* Work order *
Omitting every picture, copy the lines from the one that contains "Screen dimensions: 999x625" through the last line of the records below, exactly and with nothing added.

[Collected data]
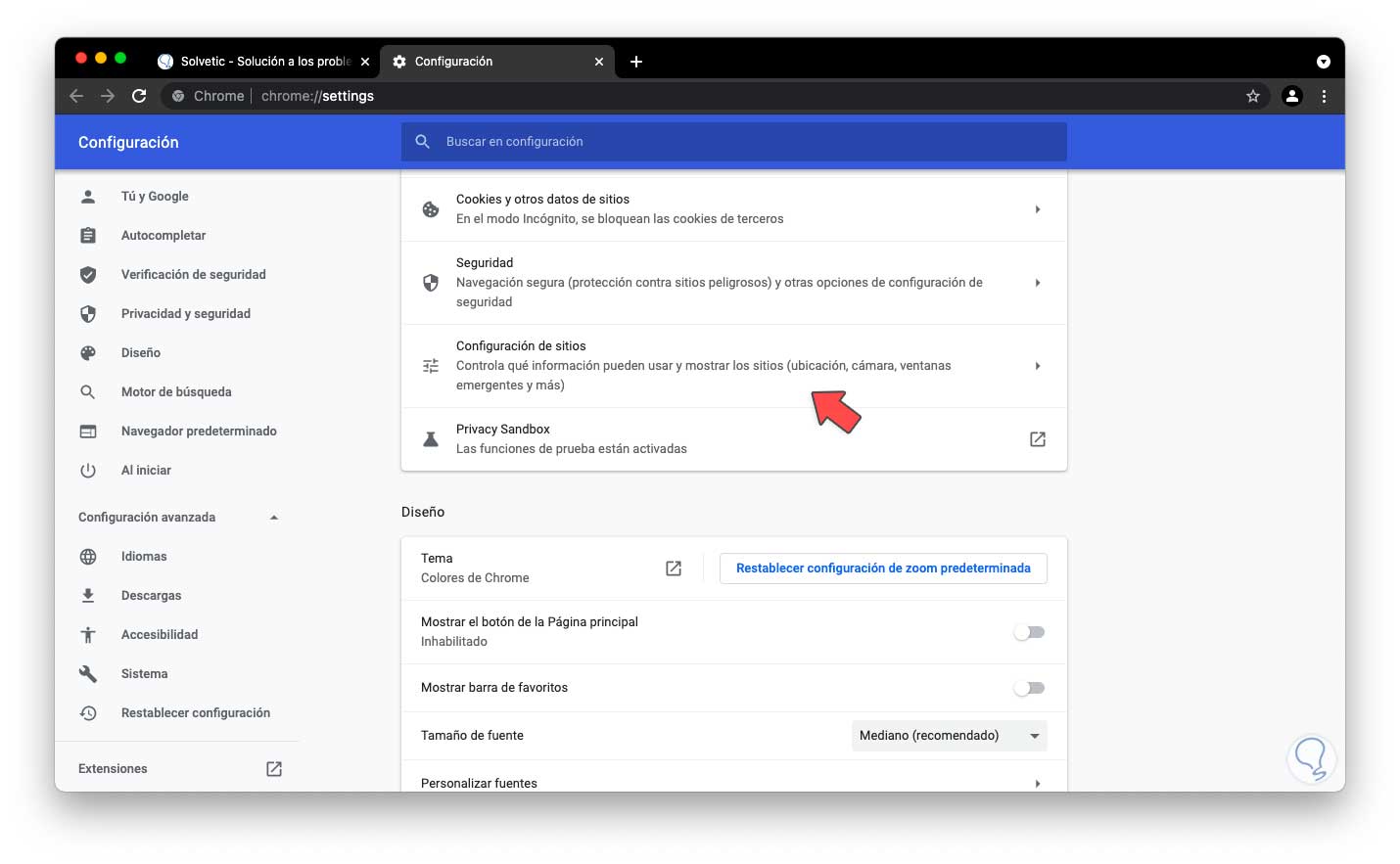Image resolution: width=1400 pixels, height=864 pixels.
Task: Click the profile avatar icon in toolbar
Action: point(1292,96)
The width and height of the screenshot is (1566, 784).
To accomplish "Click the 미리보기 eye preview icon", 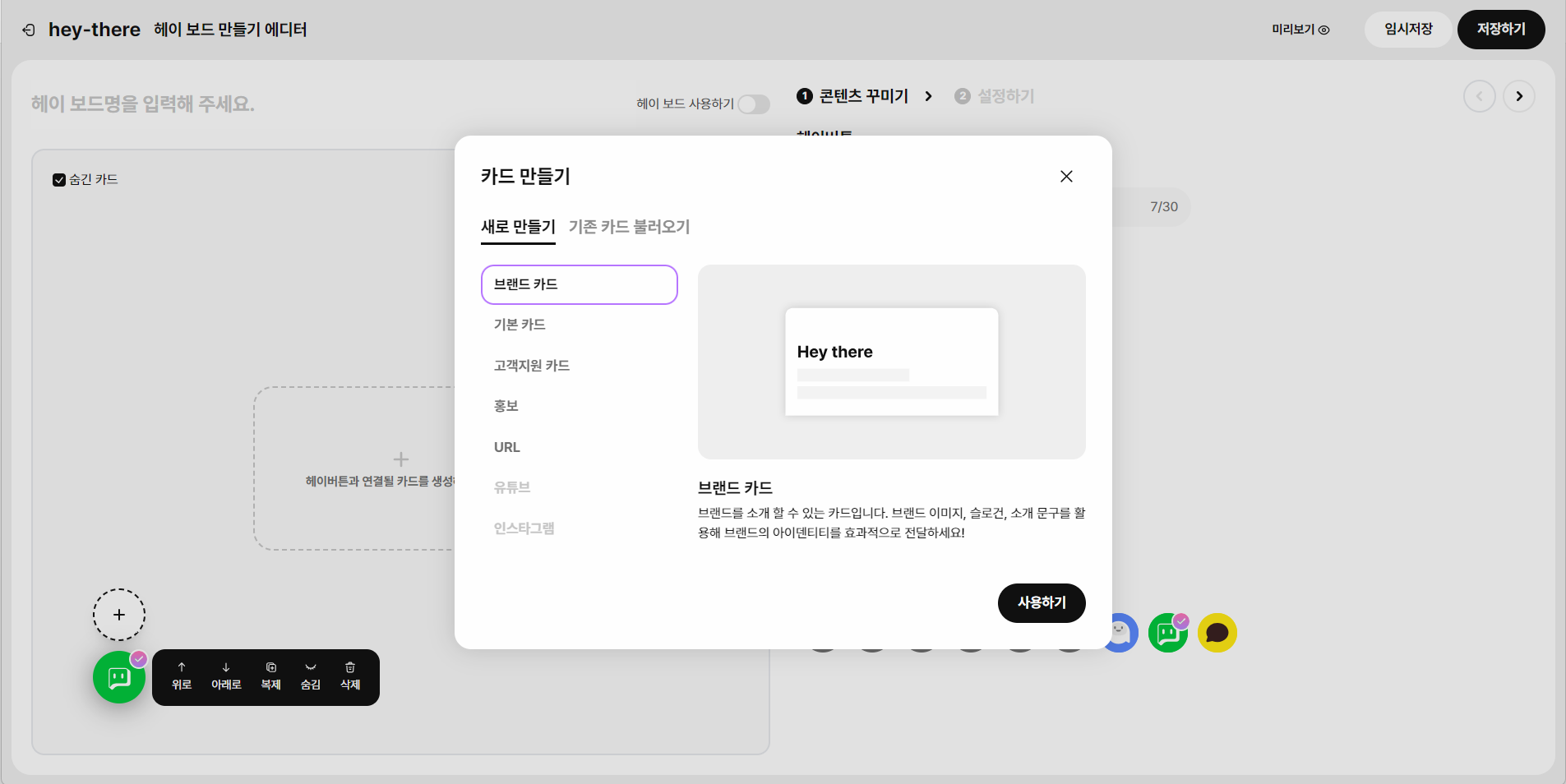I will pos(1323,30).
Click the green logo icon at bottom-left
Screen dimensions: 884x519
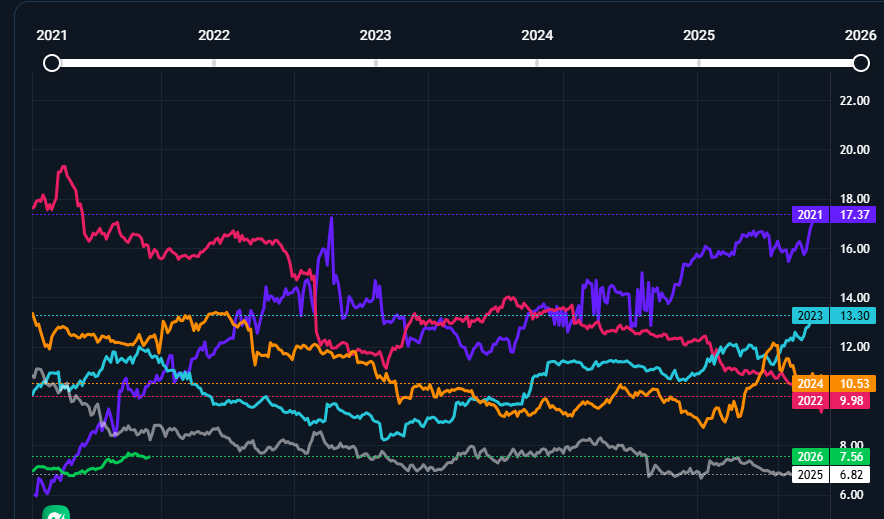point(56,512)
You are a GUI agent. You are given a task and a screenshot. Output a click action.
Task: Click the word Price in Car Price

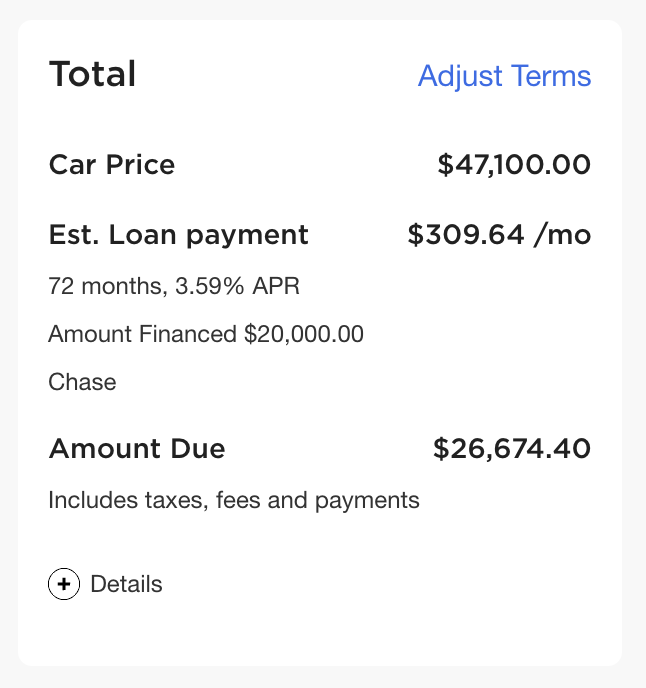pos(140,165)
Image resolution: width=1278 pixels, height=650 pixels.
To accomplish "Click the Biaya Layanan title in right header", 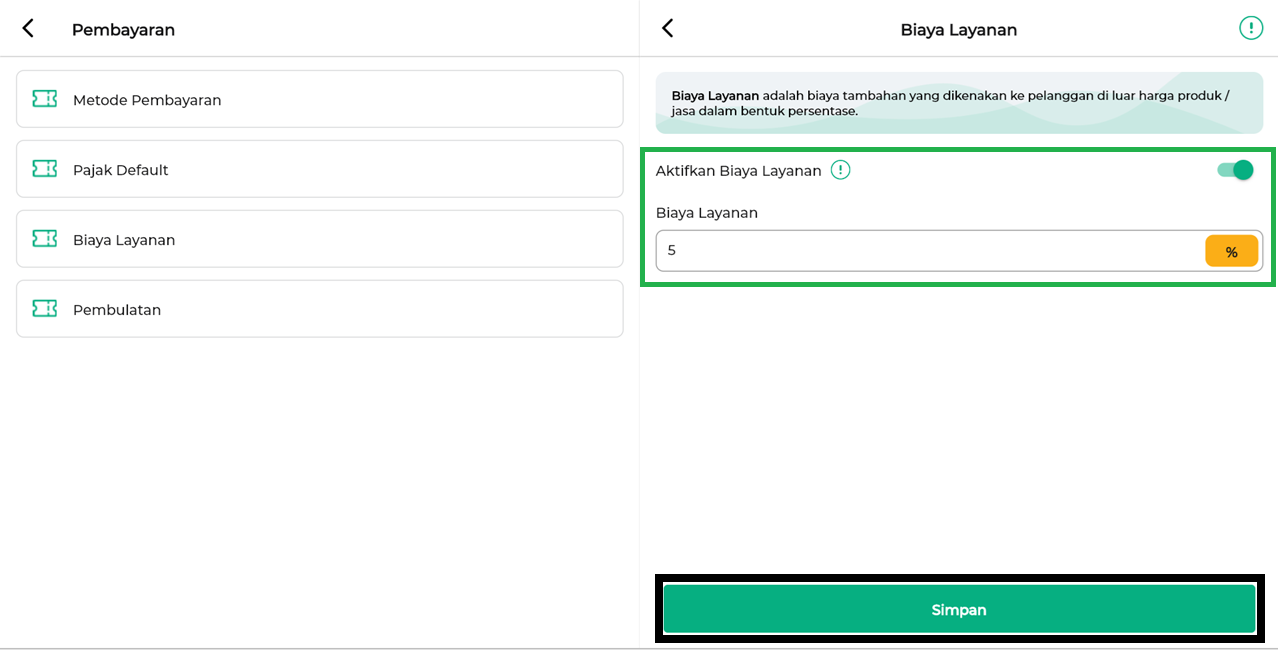I will [x=958, y=30].
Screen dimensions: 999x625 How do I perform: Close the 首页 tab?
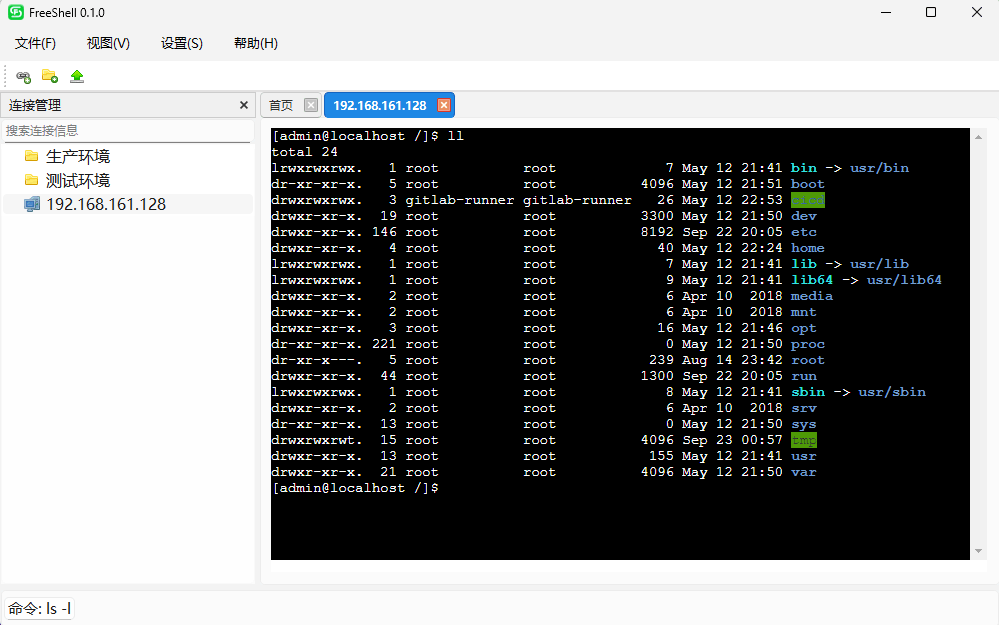310,105
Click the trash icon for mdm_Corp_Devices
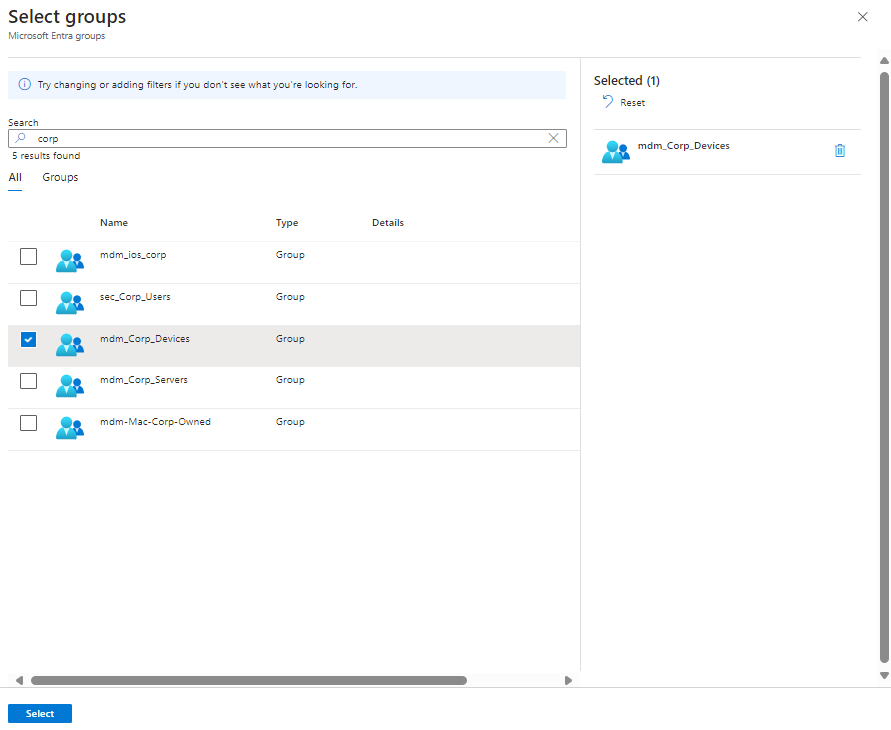The height and width of the screenshot is (730, 891). point(840,151)
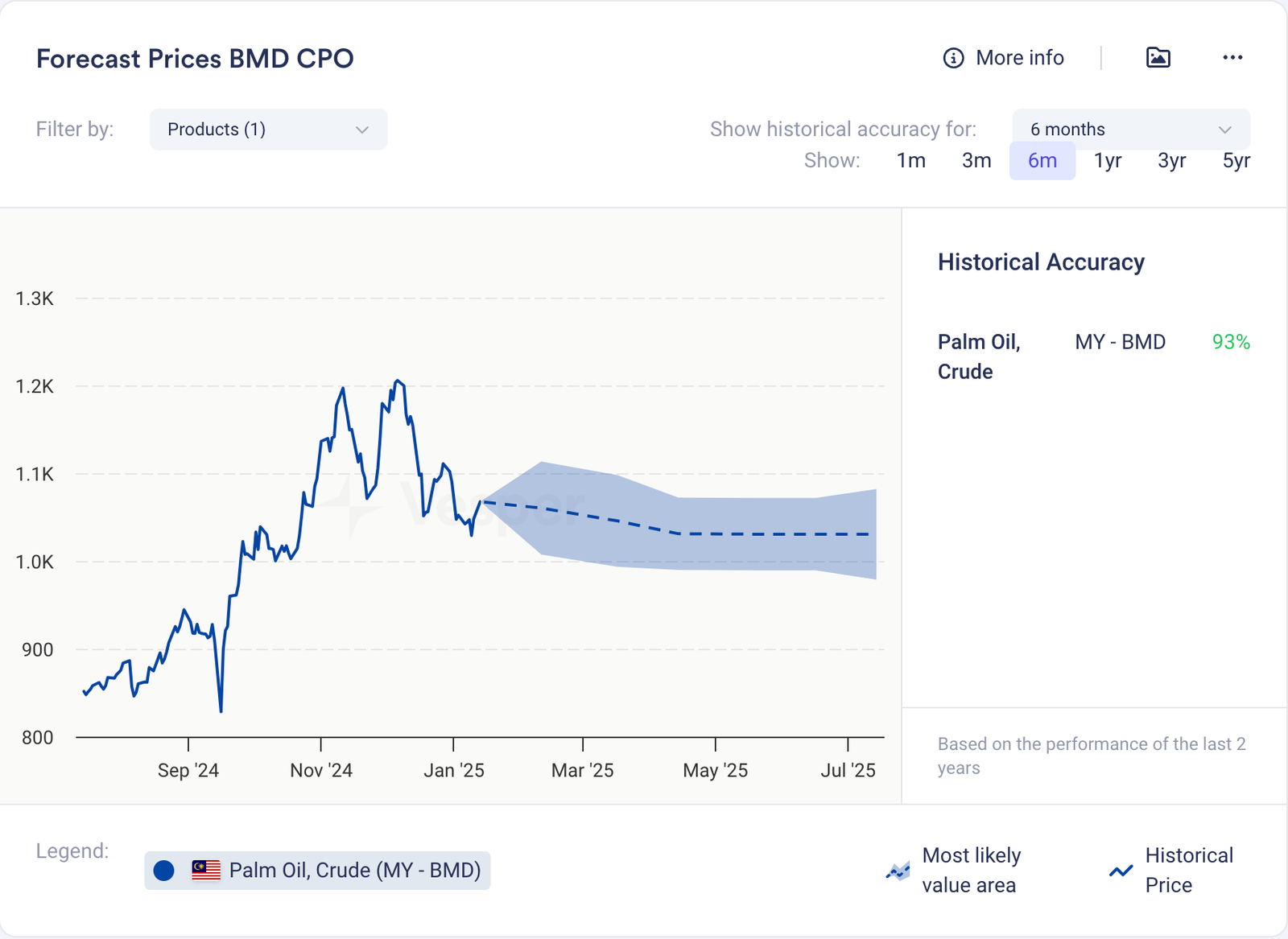Open the three-dot more options menu

point(1232,58)
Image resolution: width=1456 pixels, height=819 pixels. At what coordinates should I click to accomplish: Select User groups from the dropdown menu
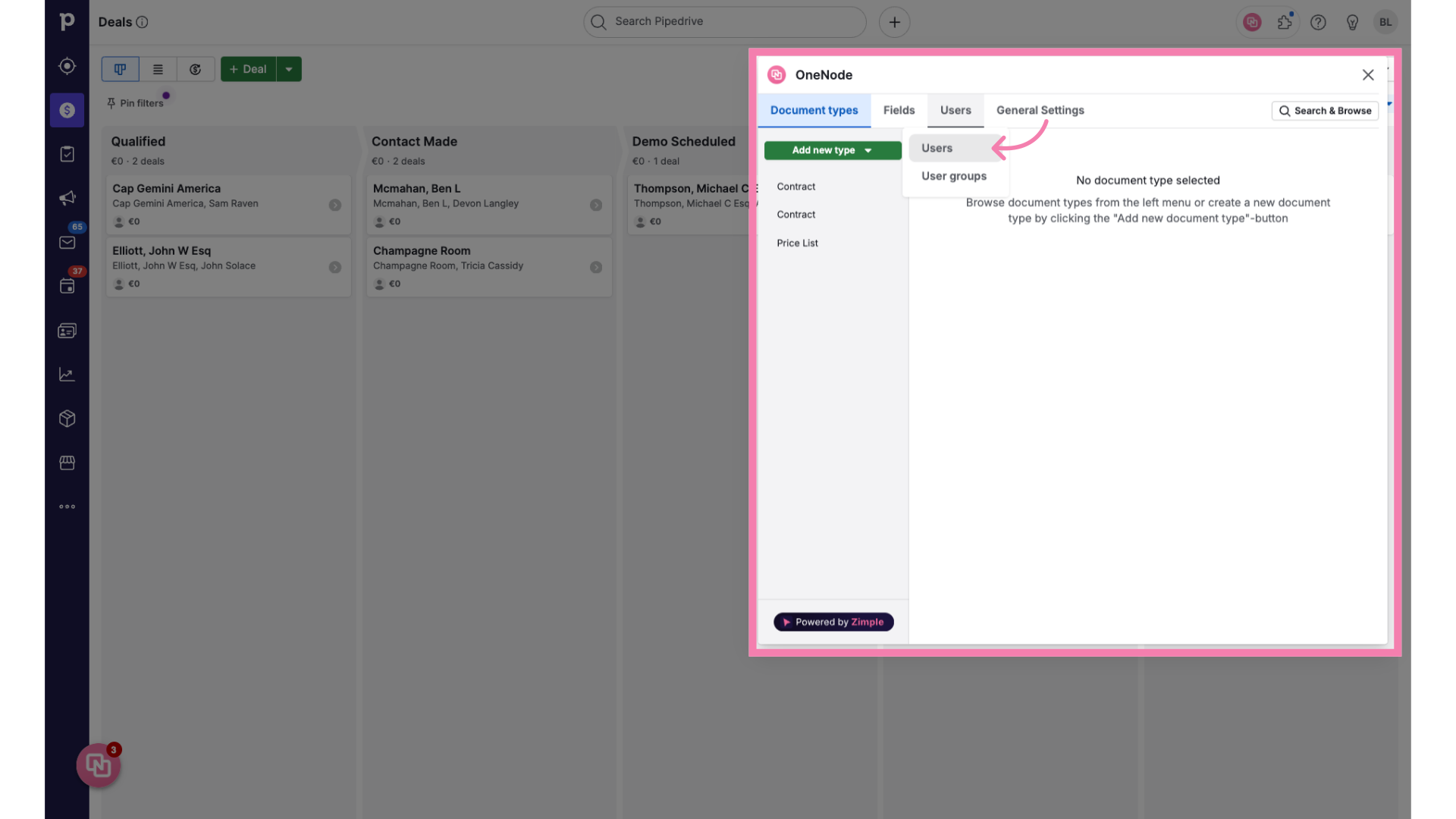(952, 176)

* Answer to this exercise *
Screen dimensions: 999x625 How do I perform: Close the 首页 tab?
310,105
Click the trash icon for mdm_Corp_Devices
The height and width of the screenshot is (730, 891). point(840,151)
Open the three-dot more options menu

point(1232,58)
Image resolution: width=1456 pixels, height=819 pixels. At what coordinates should I click to accomplish: Select User groups from the dropdown menu
(952, 176)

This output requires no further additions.